---------- The data
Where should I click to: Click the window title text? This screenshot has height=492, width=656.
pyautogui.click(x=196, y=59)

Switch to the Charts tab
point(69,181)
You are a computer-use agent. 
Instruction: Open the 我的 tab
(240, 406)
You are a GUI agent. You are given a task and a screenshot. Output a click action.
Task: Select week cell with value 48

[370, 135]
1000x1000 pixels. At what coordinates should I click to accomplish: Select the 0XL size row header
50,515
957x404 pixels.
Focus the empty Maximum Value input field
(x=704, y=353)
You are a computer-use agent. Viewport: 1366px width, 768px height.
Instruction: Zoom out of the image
--------------------
## Problem
Say how many lines above contain the string "computer", writing only the number.

## Response
2